▶ Exercise
Show every line of the records below that contains the word "agent".

Saved data entries:

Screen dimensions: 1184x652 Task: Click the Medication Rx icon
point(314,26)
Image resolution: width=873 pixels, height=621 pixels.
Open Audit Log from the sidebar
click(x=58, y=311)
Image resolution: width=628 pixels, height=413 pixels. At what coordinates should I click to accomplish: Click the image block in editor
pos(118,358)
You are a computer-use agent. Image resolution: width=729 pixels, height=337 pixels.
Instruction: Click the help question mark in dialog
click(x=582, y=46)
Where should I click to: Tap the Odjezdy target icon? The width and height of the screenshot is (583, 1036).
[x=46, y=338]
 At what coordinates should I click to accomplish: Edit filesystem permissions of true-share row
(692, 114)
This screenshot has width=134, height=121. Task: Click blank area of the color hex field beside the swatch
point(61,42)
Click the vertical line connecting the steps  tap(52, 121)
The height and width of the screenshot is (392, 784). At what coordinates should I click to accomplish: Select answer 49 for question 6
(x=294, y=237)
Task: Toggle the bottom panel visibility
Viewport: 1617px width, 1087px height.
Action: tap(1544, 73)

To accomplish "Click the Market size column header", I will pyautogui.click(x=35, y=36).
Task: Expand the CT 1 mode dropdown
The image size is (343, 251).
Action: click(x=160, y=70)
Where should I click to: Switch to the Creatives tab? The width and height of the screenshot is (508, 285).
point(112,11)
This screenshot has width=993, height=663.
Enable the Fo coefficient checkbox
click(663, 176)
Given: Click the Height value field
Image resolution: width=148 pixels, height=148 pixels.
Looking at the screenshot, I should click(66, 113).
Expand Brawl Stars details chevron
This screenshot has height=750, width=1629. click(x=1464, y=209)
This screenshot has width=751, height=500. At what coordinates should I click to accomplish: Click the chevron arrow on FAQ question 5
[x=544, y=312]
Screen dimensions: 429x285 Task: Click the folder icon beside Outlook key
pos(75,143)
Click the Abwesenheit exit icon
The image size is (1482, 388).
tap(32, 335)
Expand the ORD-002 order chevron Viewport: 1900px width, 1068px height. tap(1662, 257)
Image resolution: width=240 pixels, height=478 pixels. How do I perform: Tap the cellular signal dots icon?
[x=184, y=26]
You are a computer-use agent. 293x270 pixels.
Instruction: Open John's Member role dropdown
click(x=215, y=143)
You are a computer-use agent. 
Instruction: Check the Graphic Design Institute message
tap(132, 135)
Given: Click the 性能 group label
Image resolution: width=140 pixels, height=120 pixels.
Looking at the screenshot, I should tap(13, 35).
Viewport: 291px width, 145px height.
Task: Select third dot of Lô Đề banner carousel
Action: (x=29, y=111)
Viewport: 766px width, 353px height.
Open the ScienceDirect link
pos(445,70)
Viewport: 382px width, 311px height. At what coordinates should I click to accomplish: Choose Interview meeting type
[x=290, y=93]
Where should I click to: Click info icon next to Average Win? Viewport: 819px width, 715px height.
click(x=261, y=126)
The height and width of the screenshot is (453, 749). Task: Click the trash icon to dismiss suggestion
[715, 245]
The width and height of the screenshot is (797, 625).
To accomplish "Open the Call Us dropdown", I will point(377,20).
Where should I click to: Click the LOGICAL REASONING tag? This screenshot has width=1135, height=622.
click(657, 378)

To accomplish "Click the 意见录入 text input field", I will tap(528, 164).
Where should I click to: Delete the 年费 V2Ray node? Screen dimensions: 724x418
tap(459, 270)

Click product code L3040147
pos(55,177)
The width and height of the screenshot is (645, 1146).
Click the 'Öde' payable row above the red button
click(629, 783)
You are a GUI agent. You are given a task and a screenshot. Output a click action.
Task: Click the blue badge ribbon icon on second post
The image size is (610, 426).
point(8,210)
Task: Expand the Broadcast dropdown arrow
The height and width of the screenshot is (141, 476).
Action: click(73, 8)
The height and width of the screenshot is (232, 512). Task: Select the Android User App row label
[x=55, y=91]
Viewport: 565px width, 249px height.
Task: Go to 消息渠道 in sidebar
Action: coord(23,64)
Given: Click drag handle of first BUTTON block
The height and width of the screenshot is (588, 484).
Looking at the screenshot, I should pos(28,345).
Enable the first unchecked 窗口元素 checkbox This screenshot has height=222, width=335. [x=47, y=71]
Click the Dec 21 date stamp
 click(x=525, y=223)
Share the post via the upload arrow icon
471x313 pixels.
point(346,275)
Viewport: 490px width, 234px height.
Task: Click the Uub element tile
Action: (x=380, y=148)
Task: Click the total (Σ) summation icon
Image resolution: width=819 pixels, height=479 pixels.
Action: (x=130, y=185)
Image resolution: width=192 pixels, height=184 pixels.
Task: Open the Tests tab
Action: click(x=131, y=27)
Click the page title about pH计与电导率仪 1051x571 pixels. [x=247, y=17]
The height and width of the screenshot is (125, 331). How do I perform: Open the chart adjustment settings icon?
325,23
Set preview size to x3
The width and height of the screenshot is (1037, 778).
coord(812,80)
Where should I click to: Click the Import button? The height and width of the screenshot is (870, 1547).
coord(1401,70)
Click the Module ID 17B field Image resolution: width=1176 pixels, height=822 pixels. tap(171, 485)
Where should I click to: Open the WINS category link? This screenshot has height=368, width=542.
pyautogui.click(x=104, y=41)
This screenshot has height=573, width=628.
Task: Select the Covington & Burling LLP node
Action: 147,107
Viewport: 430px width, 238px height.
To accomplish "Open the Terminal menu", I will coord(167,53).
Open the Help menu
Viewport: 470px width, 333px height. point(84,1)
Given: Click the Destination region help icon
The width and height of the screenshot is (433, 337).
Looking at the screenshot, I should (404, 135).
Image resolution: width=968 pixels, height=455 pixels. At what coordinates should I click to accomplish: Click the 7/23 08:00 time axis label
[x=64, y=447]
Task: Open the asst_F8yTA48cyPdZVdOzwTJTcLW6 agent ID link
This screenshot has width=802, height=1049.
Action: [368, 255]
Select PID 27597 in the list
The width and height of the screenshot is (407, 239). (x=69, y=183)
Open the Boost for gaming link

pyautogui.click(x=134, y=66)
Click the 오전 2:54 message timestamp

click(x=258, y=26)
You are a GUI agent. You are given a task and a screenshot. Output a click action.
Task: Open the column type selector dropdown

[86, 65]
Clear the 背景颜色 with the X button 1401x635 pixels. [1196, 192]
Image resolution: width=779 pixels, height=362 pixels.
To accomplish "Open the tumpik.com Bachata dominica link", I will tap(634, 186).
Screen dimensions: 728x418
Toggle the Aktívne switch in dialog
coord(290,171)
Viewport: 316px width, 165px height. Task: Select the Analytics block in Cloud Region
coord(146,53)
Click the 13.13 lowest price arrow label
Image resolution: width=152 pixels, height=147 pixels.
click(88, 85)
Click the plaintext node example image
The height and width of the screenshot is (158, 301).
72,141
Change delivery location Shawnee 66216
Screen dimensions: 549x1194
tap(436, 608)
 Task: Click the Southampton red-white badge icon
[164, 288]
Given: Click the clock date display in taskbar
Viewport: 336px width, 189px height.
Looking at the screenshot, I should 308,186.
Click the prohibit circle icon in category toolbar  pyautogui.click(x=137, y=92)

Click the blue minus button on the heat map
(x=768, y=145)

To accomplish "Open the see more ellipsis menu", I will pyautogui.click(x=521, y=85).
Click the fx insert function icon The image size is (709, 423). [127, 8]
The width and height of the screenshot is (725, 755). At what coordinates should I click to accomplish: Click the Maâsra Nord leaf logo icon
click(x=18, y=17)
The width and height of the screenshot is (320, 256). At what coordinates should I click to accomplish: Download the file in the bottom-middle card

▶ Answer section
You are a computer-use agent. Image resolution: width=729 pixels, height=337 pixels.
You are a computer-use agent. 293x270 pixels.
You are a computer-use agent. 
You are a GUI agent. You are given a task and a screenshot. Output a click action.
Task: Open the asst_F8yTA48cyPdZVdOzwTJTcLW6 agent ID link
You are a GUI agent. You are given a task and a screenshot. Output a click action.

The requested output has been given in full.